提示文 -
==================================================

■格下ドルゴポロフにストレート負け

 20日、日本テニス界のエース・錦織圭がアルゼンチンオープン2017決勝戦に登場した。相手は世界ランク66位のアレキサンドル・ドルゴポロフ(ウクライナ)。同5位の錦織にしたら格下の相手で優勝を期待されていた。

 錦織はドルゴポロフと過去5度対戦して全て勝利を収めていた。相性のいい相手に対しストレート勝ちするのではないかと思われていたが、逆にストレート負けを喫するという悔しい結果に終わった。6-7(4-7)、4-6で敗れツアー12勝目を逃した。

■結果だけ見ればよくないが

 ストレート負けという結果だけ見ればよくない試合に思えるがどちらに転んでもおかしくない試合内容だった。1セット目はお互い相手サービスのブレークを奪えずタイブレークへ突入。いつも以上の集中力を出すことができず4-7で落としてしまう。

 第2セットもブレークを奪うことができず逆に第7ゲーム、自身のサービスを落としてしまう。最後までドルゴポロフのサービスを攻略できず力なく敗れた。

 終わってみたら完敗という感は否めないが第一セットのタイブレークでうまく流れに乗ることができたらこうはならなかった。実際錦織はドルゴポロフのプレーに対し「完璧の1週間」と褒め称えた一方、自身のプレーに対しては悪くないと分析している。負けたとはいえレベルの高い試合をできているのでそこには手応えを感じていた。

■もう1ランク上の世界へ

 決勝での舞台で6連敗を喫している錦織ではあるがそこまで駒を進める実力をつけているのは事実。「錦織クラスになると準決勝、決勝に残るのは当たり前」というプレッシャーがある中それを達成できている。つまりあと一歩、「詰めの部分」なのだ。

 錦織は次週ブラジル・リオデジャネイロで開催されるリオ・オープンで12個目のツアータイトルを目指す。オリンピックで銅メダルに輝いた地で再び輝いてくれるのを期待したい。ここで「今一歩」を克服できたら今後のタイトル量産や4大大会で頂点に立つことも夢ではない。

==================================================

データセットのレコード:

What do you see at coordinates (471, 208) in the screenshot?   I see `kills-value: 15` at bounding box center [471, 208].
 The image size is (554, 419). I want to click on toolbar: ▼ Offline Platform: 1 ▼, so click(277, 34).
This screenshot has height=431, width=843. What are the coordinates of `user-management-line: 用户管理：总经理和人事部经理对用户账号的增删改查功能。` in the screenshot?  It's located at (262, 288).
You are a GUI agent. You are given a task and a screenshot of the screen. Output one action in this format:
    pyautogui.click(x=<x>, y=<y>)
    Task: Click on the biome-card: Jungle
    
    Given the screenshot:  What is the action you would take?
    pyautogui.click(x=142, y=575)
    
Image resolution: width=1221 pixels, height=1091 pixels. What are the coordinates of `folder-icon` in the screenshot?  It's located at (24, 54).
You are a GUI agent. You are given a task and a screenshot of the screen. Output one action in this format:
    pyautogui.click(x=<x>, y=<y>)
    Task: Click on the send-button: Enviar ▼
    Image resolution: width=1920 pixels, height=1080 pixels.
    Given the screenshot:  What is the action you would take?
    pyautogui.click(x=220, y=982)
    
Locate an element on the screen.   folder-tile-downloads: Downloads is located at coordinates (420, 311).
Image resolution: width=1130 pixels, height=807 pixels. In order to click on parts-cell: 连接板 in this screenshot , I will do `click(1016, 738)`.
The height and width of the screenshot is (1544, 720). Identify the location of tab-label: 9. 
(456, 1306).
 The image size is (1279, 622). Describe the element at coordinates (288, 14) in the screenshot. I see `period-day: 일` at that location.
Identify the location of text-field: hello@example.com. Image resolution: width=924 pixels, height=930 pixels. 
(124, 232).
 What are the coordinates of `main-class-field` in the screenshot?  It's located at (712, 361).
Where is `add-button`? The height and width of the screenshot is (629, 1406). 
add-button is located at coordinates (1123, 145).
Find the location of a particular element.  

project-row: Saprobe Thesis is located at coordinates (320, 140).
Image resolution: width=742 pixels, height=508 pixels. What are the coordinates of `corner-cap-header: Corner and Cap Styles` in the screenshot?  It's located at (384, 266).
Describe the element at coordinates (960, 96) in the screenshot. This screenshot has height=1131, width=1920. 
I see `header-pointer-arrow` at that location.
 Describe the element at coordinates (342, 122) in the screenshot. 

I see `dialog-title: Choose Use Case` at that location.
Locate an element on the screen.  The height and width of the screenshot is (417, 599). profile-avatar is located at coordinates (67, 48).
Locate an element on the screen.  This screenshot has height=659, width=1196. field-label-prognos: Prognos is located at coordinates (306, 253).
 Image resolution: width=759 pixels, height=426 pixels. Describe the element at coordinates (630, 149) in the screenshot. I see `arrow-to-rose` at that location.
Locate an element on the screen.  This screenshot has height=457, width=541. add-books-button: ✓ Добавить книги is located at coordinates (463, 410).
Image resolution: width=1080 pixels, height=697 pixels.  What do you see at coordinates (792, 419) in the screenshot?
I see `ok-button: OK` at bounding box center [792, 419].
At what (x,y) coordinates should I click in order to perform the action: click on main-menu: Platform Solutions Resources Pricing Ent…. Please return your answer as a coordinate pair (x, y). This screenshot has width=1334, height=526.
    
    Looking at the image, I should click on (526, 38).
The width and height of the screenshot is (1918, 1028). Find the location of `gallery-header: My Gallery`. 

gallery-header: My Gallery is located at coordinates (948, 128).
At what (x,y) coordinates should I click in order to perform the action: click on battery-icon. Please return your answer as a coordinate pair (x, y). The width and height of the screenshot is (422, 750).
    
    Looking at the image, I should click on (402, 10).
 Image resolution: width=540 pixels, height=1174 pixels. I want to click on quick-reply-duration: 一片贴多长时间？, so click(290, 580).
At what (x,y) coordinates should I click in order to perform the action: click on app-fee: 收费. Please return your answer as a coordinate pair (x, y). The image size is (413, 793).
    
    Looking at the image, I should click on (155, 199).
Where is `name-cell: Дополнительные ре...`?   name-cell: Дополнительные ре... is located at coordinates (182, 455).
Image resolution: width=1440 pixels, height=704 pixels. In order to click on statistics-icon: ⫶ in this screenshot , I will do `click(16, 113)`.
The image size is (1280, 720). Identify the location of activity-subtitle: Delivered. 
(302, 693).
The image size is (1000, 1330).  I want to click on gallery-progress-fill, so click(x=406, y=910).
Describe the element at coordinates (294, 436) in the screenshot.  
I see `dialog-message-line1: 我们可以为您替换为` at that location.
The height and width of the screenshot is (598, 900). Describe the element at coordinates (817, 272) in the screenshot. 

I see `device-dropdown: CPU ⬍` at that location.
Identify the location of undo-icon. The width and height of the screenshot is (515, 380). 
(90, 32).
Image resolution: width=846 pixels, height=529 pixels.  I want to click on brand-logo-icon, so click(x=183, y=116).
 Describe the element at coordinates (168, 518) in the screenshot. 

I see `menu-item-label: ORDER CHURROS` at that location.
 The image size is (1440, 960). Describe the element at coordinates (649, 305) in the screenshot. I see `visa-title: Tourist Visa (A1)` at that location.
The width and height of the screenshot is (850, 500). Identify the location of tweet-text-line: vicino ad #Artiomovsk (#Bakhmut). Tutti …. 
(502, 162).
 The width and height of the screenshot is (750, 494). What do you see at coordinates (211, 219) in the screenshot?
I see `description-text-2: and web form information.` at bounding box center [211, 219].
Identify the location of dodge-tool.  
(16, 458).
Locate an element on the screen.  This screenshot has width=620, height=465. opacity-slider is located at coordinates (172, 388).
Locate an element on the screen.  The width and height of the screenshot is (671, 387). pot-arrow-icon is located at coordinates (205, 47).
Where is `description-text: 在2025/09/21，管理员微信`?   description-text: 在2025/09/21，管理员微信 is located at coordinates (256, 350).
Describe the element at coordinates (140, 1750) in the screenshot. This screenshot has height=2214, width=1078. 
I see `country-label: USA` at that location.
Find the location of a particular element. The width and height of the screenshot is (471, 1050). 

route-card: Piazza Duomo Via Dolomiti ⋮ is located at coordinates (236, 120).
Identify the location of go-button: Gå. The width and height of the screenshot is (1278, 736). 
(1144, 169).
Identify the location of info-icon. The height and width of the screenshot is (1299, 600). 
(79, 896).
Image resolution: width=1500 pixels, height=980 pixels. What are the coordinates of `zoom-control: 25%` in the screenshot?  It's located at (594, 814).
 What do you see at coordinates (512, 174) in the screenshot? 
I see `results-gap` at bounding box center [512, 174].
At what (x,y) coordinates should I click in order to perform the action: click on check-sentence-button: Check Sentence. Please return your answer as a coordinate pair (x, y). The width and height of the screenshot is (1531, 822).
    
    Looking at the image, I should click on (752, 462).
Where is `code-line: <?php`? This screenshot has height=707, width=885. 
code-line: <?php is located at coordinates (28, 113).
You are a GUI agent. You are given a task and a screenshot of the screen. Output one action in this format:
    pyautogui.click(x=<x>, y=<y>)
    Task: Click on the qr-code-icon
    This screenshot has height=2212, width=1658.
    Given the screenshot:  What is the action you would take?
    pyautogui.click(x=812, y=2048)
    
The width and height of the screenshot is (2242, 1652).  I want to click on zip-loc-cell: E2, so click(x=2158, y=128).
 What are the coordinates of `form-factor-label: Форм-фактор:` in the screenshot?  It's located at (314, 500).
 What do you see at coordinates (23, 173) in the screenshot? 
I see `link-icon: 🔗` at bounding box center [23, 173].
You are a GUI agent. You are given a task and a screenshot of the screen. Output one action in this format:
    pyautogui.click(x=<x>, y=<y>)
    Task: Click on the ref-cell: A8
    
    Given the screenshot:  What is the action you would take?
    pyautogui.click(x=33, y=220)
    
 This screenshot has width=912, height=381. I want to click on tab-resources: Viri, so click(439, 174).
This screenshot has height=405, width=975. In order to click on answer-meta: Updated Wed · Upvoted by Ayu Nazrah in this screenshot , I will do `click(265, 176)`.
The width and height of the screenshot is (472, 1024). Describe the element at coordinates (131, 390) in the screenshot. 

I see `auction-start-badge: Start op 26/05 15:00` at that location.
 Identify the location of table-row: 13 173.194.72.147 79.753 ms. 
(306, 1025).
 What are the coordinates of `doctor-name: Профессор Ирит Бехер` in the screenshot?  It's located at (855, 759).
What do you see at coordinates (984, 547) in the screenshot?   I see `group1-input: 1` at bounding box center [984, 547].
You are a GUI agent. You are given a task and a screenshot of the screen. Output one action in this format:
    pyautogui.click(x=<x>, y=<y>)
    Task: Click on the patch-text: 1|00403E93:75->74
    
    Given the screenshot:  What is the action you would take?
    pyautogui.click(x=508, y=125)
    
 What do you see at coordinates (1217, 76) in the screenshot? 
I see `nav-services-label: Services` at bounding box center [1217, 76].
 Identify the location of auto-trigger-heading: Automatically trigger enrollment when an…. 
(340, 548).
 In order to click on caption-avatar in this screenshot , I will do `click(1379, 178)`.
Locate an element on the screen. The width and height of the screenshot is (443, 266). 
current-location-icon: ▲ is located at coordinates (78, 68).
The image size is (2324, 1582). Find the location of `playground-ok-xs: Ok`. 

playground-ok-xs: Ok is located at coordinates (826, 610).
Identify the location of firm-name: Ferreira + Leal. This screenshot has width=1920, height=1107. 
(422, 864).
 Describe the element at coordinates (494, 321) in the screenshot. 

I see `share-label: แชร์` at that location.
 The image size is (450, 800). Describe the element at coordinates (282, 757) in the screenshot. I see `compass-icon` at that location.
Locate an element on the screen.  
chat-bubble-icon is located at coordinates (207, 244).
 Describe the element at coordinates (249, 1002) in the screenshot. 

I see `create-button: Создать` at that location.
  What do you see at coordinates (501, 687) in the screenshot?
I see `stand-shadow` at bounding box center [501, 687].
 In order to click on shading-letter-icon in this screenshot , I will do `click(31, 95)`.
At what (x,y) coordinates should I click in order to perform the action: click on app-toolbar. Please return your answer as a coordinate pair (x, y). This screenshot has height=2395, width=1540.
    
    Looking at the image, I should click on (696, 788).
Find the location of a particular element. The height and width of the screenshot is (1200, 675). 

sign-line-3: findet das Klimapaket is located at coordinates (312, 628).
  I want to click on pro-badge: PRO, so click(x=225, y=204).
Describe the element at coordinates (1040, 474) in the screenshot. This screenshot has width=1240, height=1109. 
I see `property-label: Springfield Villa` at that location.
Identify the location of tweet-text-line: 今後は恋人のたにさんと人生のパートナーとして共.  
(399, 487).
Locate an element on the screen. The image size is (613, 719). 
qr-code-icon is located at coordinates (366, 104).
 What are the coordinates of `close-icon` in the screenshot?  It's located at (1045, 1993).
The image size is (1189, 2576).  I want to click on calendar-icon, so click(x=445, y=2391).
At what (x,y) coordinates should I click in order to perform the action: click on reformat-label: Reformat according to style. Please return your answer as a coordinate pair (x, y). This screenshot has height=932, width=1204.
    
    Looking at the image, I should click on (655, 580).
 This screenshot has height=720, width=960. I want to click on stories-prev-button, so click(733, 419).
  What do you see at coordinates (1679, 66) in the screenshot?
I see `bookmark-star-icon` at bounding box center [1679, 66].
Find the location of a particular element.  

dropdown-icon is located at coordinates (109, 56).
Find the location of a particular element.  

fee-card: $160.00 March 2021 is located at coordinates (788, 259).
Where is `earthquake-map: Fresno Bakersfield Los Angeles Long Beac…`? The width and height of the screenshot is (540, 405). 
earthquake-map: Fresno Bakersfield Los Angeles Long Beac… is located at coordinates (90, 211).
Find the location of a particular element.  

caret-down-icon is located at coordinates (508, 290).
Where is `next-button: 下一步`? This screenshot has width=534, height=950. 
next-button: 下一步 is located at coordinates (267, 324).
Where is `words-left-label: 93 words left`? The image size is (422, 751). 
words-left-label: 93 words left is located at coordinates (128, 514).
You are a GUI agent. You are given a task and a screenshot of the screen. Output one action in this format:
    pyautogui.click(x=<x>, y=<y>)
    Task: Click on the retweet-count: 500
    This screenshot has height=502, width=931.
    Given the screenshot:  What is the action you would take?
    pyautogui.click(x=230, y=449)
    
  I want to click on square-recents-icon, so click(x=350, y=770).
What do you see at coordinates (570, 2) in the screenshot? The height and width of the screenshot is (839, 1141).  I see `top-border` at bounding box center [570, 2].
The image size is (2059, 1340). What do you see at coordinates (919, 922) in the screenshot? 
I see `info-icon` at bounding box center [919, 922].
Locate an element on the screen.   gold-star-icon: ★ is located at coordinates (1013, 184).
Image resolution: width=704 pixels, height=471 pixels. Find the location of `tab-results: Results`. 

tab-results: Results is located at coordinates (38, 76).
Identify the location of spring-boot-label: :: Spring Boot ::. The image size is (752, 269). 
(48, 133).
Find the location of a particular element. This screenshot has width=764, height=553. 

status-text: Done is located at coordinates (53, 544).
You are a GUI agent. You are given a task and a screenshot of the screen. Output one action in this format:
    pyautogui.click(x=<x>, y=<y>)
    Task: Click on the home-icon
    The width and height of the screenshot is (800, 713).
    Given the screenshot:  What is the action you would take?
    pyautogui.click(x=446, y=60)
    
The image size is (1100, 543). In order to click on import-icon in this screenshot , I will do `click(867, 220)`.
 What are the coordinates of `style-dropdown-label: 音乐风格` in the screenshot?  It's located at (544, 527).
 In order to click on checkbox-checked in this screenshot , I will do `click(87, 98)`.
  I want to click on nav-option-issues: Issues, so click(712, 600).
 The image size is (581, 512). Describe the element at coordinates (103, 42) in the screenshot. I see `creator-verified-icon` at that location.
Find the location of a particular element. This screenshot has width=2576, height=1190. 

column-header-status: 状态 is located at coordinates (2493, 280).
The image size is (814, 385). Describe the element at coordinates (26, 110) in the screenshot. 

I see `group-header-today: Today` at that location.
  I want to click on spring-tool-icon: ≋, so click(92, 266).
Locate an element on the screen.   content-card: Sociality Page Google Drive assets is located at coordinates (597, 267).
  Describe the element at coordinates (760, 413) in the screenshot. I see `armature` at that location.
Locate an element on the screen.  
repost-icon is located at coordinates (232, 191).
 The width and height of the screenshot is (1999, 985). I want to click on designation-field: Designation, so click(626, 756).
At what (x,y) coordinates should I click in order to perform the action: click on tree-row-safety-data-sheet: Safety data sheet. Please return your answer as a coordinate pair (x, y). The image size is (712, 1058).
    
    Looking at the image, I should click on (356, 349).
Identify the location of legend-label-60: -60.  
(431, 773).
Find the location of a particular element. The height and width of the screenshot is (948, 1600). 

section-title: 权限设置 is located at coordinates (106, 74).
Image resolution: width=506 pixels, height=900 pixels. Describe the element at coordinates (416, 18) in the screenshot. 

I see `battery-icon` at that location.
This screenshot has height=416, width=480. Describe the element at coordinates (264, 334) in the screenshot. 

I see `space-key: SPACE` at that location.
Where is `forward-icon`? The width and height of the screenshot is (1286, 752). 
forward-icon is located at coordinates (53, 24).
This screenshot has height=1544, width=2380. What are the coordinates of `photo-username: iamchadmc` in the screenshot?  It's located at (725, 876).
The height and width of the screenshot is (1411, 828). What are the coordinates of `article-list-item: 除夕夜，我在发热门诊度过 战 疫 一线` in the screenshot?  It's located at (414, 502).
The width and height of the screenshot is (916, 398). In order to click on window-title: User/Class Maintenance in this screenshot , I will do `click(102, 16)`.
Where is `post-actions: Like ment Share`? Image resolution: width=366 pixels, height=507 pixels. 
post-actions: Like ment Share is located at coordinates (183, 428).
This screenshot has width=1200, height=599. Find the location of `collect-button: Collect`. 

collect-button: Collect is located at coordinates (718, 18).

==================================================

やること -
1/ 提示文の「第2セットもブレークを奪うこ」から始まり「そこには手応えを感じていた。」まで続く部分を、「ドルゴポロフ」を「対戦相手」に置き換えて書き出す。
2/ 提示文によると、錦織が次週12個目のツアータイトルを目指して出場する大会は何か。

解答一覧 -
1/
第2セットもブレークを奪うことができず逆に第7ゲーム、自身のサービスを落としてしまう。最後まで対戦相手のサービスを攻略できず力なく敗れた。

 終わってみたら完敗という感は否めないが第一セットのタイブレークでうまく流れに乗ることができたらこうはならなかった。実際錦織は対戦相手のプレーに対し「完璧の1週間」と褒め称えた一方、自身のプレーに対しては悪くないと分析している。負けたとはいえレベルの高い試合をできているのでそこには手応えを感じていた。

2/ ブラジル・リオデジャネイロで開催されるリオ・オープン。